- EXERCISE SET -
1. Reproduce the part of the Minnesota ESST text that begins with the words "FAQ and Fact" and ends after the words "in the ESST law.".
2. According to the Minnesota ESST text, why might employers sometimes need to follow a combination of state and local ESST requirements? Answer in one to three sentences.
3. When does Minnesota's Earned Sick and Safe Time law take effect, according to the Minnesota ESST text?

- TEXT PASSAGE -
>>>>>
The Minnesota Department of Labor and Industry (MN DLI) has published several resources to assist employers in complying with the state’s Earned Sick and Safe Time (ESST) law, which takes effect January 1, 2024. A previous alert on MN ESST is copied below for reference.

FAQ and Fact Sheet

  • Employers and employees can access a fact sheet that summarizes benefits, eligibility requirements, allowed reasons for leave, and other key points of the ESST law.
  • The fact sheet is available in numerous languages. Additionally, a video overview and other resources are available on the ESST page of the MN DLI website.
  • An extensive FAQ has also been published that clarifies several points in the ESST law.
    • ESST hours only accrue when employees are working. In other words, ESST hours do not accrue when employees are using ESST paid time off. Additionally, only hours worked within Minnesota count toward ESST accrual.
    • Employees are not required to specify that they want to use “sick and safe time” in order to access their ESST benefits.
    • ESST may be used in increments of four hours or the smallest increment tracked by the employer’s payroll system, whichever is smaller.
    • ESST may be used concurrently with other protected leave under state or federal laws.
    • Where local laws or ordinances apply, employers must follow the requirements that are most favorable to their employees. In some cases this seems to require employers to follow a combination of state and local ESST requirements when administering leave for employees covered under both state and local ESST law.
    • Employers may meet their ESST obligations with an equally generous paid time off policy that does not otherwise conflict with the ESST law. Employee handbooks must still include notice of employees’ ESST rights even if the employer’s PTO policy meets or exceeds the ESST law’s requirements.
<<<<<
- PROVIDED RECORDS -
>>>>>
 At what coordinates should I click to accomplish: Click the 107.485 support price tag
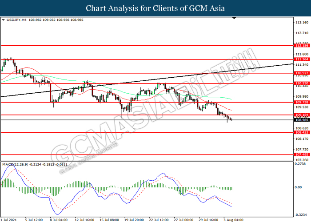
<<<<<
>>>>>
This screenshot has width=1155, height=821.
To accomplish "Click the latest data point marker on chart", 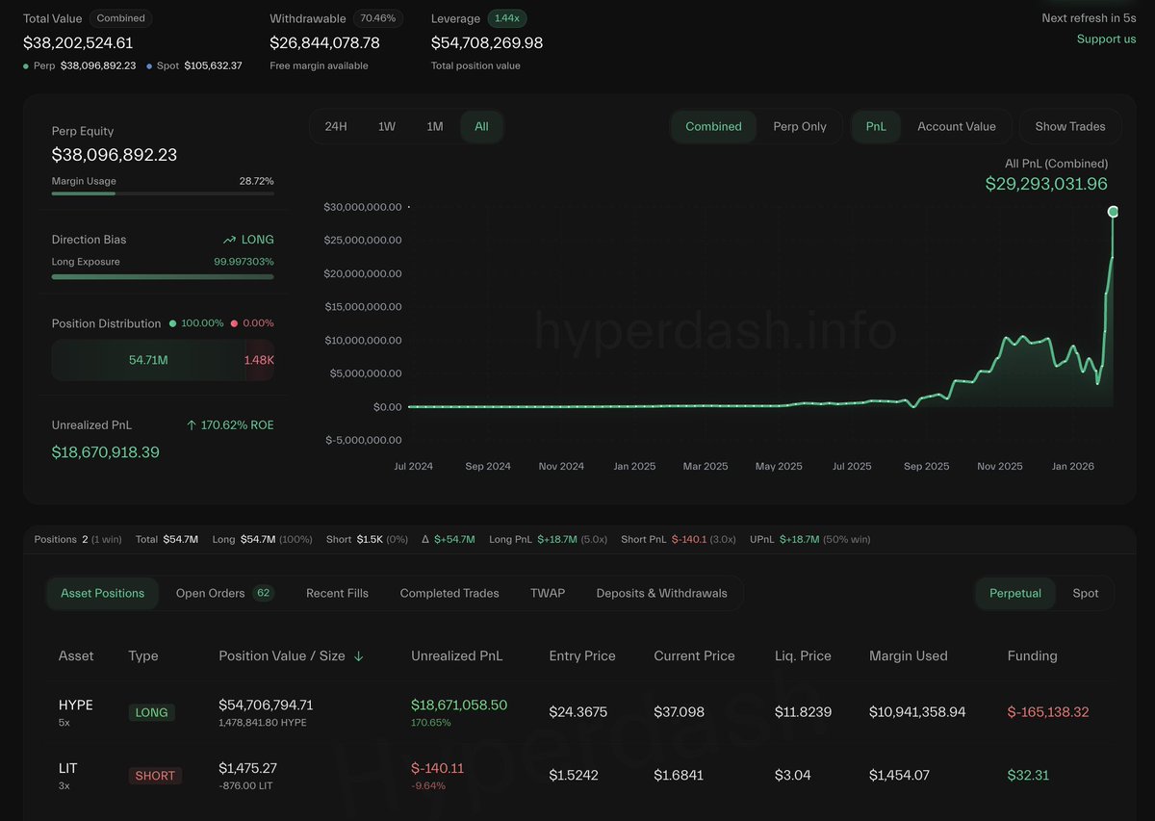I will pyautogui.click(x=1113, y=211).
<<<<<
- THE RESULTS -
1.
FAQ and Fact Sheet

  • Employers and employees can access a fact sheet that summarizes benefits, eligibility requirements, allowed reasons for leave, and other key points of the ESST law.
  • The fact sheet is available in numerous languages. Additionally, a video overview and other resources are available on the ESST page of the MN DLI website.
  • An extensive FAQ has also been published that clarifies several points in the ESST law.

2. Where local laws or ordinances apply, employers must follow whichever requirements are most favorable to their employees. For employees covered by both state and local ESST law, meeting that standard can mean drawing on a mix of state and local requirements when administering leave.

3. January 1, 2024.